= 1962 Edmonton municipal election =

Municipal election in Alberta, Canada

The 1962 municipal election was held October 17, 1962 to elect five aldermen to sit on Edmonton City Council and three trustees to sit on each of the public and separate school boards. The electorate also decided two plebiscite questions. No election for mayor was held because Elmer Roper was one year into a two-year term.

There were ten aldermen on city council, but five of the positions were already filled: McKim Ross, Angus McGugan, Stanley Milner, Gordon McClary, and John Leslie Bodie were all elected to two-year terms in 1961 and were still in office.

There were seven trustees on the public school board, but four of the positions were already filled: Eric Duggan, Vernon Johnson, Edith Rogers, and P William Jones were elected to two-year terms in 1961 and were still in office. The same was true on the separate board, where Joseph Moreau, A A Gorman, Orest Demco, and Harry Carrigan were continuing.

This was the last election held under the old system whereby members of council were elected to staggered two-year terms. Beginning in 1964, all members of council were elected to two-year terms in the same year.

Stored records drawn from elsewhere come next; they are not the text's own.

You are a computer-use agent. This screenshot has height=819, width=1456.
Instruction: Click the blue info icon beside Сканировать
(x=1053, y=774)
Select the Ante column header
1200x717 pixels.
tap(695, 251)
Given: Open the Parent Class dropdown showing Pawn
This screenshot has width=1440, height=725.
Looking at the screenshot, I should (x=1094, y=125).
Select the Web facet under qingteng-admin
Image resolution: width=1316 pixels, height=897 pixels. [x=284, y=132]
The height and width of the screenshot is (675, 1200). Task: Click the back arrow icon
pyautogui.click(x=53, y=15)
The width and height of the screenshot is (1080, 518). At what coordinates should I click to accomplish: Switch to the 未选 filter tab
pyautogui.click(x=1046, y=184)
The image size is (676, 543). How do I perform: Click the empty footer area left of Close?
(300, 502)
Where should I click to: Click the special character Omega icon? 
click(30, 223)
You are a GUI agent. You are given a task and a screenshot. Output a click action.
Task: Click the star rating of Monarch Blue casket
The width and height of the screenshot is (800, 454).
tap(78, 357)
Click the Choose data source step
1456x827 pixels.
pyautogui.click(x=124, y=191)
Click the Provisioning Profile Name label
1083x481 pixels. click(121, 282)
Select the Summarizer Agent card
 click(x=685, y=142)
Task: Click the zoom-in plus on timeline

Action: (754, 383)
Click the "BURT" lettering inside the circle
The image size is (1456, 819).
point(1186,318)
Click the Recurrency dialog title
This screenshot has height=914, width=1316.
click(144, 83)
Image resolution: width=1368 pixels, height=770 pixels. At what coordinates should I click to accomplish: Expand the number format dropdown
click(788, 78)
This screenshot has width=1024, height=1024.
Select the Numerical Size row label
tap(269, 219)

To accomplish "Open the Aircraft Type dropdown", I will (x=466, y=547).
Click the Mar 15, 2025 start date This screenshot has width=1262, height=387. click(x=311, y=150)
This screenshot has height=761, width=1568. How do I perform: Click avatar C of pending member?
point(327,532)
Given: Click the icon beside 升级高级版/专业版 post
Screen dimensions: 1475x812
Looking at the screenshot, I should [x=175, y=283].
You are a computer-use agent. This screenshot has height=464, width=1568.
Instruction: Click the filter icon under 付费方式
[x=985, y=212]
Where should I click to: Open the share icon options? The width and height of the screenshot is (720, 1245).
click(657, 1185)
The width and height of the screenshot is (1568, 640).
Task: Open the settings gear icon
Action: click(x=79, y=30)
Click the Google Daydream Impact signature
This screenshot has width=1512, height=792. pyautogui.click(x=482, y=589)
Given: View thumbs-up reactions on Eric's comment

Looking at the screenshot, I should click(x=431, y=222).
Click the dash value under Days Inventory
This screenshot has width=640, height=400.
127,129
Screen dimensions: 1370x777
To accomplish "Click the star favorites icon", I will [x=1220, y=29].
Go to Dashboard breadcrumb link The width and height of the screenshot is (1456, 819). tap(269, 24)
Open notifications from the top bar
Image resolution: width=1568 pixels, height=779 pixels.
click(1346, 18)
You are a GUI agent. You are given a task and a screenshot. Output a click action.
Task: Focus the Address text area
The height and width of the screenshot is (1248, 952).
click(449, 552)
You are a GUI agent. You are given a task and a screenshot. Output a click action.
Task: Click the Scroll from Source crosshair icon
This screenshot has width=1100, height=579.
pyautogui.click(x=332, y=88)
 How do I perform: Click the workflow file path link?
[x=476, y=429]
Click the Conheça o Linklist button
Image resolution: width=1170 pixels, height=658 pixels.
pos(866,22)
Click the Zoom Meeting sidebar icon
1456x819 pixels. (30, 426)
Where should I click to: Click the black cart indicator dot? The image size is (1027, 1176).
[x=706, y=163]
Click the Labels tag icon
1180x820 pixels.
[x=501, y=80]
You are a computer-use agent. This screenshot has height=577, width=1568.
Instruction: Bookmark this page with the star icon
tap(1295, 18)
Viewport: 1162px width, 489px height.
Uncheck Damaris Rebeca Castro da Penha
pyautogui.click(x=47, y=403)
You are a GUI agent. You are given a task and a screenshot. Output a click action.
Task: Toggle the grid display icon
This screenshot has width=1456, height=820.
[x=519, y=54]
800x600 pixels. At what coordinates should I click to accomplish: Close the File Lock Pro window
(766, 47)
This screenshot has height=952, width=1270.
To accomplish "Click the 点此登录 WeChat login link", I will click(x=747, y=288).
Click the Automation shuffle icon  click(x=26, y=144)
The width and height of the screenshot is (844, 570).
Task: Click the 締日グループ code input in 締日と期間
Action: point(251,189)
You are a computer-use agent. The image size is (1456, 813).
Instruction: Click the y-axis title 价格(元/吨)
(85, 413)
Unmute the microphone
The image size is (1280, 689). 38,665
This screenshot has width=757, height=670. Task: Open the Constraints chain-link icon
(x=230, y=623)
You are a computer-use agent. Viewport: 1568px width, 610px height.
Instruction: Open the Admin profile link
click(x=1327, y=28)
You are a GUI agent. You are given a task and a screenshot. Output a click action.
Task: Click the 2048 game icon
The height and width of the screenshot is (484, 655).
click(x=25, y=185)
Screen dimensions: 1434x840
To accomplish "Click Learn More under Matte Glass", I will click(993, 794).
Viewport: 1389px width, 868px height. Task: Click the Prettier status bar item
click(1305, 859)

The 1963 election was a transition election, in that all members elected this year were elected for one-year terms, to allow every position to be elected anew in 1964, and then every two years thereafter (in effect until 1968, when switch was made to three-year terms).

==Voter turnout==

There were 42146 ballots cast out of 165940 eligible voters, for a voter turnout of 25.4%.

==Results==

- bold indicates elected
- italics indicate incumbent
- SS indicates representative for Edmonton's South Side, with a minimum SS representation instituted after the city of Strathcona, south of the North Saskatchewan River, amalgamated into Edmonton on February 1, 1912. This appears to be the final election to use this system, moving to an unencumbered at-large system in the 1963 election and a ward system in the 1971 election.

===Aldermen===

| Party |  | Candidate | Votes |  | Elected |
|  | Civic Government Association | Frederick John Mitchell | 25,768 |  | Green tick |
|  | Civic Government Association | George Prudham | 24,542 | SS | Green tick |
|  | Civic Government Association | Ethel Wilson | 28,690 |  | Green tick |
|  | Civic Government Association | Morris Weinlos | 28,872 |  | Green tick |
|  | Civic Government Association | Vincent Dantzer | 19,970 |  | Green tick |
|  | Independent | Ed Leger | 15,003 |
|  | Independent | Bjarne Larson | 13,133 |
|  | Civic Rights Protective Association | Julia Kiniski | 12,643 |
|  | Independent | Joseph Tannous | 8,597 |
|  | Civic Rights Protective Association | Paul Stepa | 4,576 |
|  | Civic Rights Protective Association | Albert Hensch | 3,670 |
|  | Independent | Walter Mackowecki | 3,033 |
|  | Civic Rights Protective Association | Ivar Vanags | 2,528 |

===Public school trustees===

| Party |  | Candidate | Votes | Elected |
|  | Better Education Association | Milton Lazerte | 16,016 | Green tick |
|  | Civic Government Association | James Falconer | 14,532 | Green tick |
|  | Better Education Association | Helen Sinclair | 14,297 | Green tick |
|  | Better Education Association | Walter Gainer | 13,772 |
|  | Civic Government Association | A. K. Miller | 12,199 |
|  | Civic Government Association | Peter Stewart | 9,640 |
|  | Independent | Anna Pollock | 5,432 |
|  | Independent | Paul Lloyd | 3,379 |
|  | Independent | Laura Tuomi | 3,153 |

===Separate (Catholic) school trustees===

| Party |  | Candidate | Votes | Elected |
|  | Independent | Edward Stack | 5,472 | Green tick |
|  | Independent | Jean McDonald | 5,353 | Green tick |
|  | Independent | Bill Diachuk | 4,496 | Green tick |
|  | Independent | John Barbeau | 4,200 |
|  | Independent | Roy Watson | 3,491 |

===Plebiscites===

====Term of Civic Officials====

Should present election procedure under the City Act be continued whereby half of the Aldermen and half the School Board representatives are elected each year for a two-year term, and the Mayor is elected for a two-year term every two years? - 13197

OR

Should the election system be changed so that a Municipal election for Mayor, Aldermen and for the School Board Representatives will only be required every two years with all members, when elected, to sit for a term of two years? - 16101

OR

Should the election system be changed so that a Municipal election for Mayor, Aldermen,
and for School Board representatives will only be required every three years with all members, when elected, to sit for a term of three years? - 7821

====The Early Closing of Shops Bylaw and Food Stores====

Do you Favor the passing of a bylaw to amend bylaw No.1716 being the Early Closing of Shops bylaw, so that the amended bylaw will exempt all food stores in Edmonton, regardless of size, from all provisions of the Early Closing Bylaw if the principal business of the store or shop is the sale of food?